• Questions:
A. According to the text on Medicare exclusion, revocation, and suspension, what does deactivation mean?
B. Reproduce the text on Medicare exclusion, revocation, and suspension from "1. engaging in" to "history of compliance.", with no changes.

• Extract provided:
Medicare Exclusion, Revocation, and Suspension Appeals

Medicare Exclusion

The purpose of excluding a provider from participating in federal health insurance programs is to protect federal healthcare programs from untrustworthy providers. As such, no federal health care program payment may be made for items or services: (i) furnished by an excluded individual or entity; or (ii) directed or prescribed by an excluded individual, where the person furnishing the item or service knew or had reason to know of the exclusion.

The Office of the Inspector General of the United States (“OIG”) is responsible for conducting audits, inspections, investigations and taking action against providers that violate certain rules and regulations that were enacted to protect the federal purse from fraud and abuse. A provider can be excluded from participating in federal health care programs by:

  1. engaging in fraud and abuse;
  2. making false statements or misrepresentations on enrollment applications;
  3. failing to meet professionally recognized standards of care;
  4. failing to provide medically necessary services; and
  5. failing to grant immediate access.

The OIG has broad discretion when excluding a provider from participating in federal health care programs. Nevertheless, the OIG criteria to exclude a provider must be based on the nature and circumstances of conduct, conduct during the Government’s investigation, significant ameliorative efforts, and history of compliance.

Medicare Suspension and Revocation

In addition, the Centers for Medicare and Medicaid Services (“CMS”) has the authority to suspend and/or revoke the billing privileges of health care providers. Deactivation means the temporary suspension of billing privileges without termination of the provider or supplier agreement. Revocation means automatic termination of the provider or supplier agreement, which is effective 30 days following notice unless based on final adverse action or non-operational location, then it’s effective as of the date of the adverse action or finding location to be non-operational.

• Source information:

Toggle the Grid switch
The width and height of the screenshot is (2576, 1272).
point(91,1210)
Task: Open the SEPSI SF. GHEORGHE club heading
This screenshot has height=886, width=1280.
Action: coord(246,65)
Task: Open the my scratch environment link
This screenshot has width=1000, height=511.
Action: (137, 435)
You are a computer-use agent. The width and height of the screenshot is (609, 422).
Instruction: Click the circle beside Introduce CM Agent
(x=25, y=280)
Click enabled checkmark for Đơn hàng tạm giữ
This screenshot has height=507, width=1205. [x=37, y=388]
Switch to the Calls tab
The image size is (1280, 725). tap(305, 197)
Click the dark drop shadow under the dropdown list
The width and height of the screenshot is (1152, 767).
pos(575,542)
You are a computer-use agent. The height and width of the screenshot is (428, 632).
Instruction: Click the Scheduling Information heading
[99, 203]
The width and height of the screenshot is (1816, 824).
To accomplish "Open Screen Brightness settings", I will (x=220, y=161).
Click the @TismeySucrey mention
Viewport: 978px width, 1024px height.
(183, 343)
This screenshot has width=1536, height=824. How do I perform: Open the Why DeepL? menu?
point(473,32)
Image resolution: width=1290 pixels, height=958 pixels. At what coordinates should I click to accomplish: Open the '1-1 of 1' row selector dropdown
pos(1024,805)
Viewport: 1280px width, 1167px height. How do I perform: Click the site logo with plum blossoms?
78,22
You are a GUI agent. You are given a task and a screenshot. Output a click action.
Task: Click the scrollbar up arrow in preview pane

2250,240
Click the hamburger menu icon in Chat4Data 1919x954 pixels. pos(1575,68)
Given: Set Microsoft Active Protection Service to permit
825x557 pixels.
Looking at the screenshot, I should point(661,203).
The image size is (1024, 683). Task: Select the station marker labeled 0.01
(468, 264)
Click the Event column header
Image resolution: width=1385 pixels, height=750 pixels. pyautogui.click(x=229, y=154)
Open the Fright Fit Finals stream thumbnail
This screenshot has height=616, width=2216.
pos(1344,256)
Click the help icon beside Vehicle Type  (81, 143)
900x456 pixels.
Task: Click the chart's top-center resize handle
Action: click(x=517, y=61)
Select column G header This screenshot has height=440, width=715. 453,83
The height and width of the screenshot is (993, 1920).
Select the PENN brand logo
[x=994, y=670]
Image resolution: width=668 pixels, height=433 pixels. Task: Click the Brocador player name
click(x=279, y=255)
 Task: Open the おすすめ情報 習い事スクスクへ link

• Answers by item:
A. The temporary suspension of billing privileges without termination of the provider or supplier agreement.

B.
1. engaging in fraud and abuse;
  2. making false statements or misrepresentations on enrollment applications;
  3. failing to meet professionally recognized standards of care;
  4. failing to provide medically necessary services; and
  5. failing to grant immediate access.

The OIG has broad discretion when excluding a provider from participating in federal health care programs. Nevertheless, the OIG criteria to exclude a provider must be based on the nature and circumstances of conduct, conduct during the Government’s investigation, significant ameliorative efforts, and history of compliance.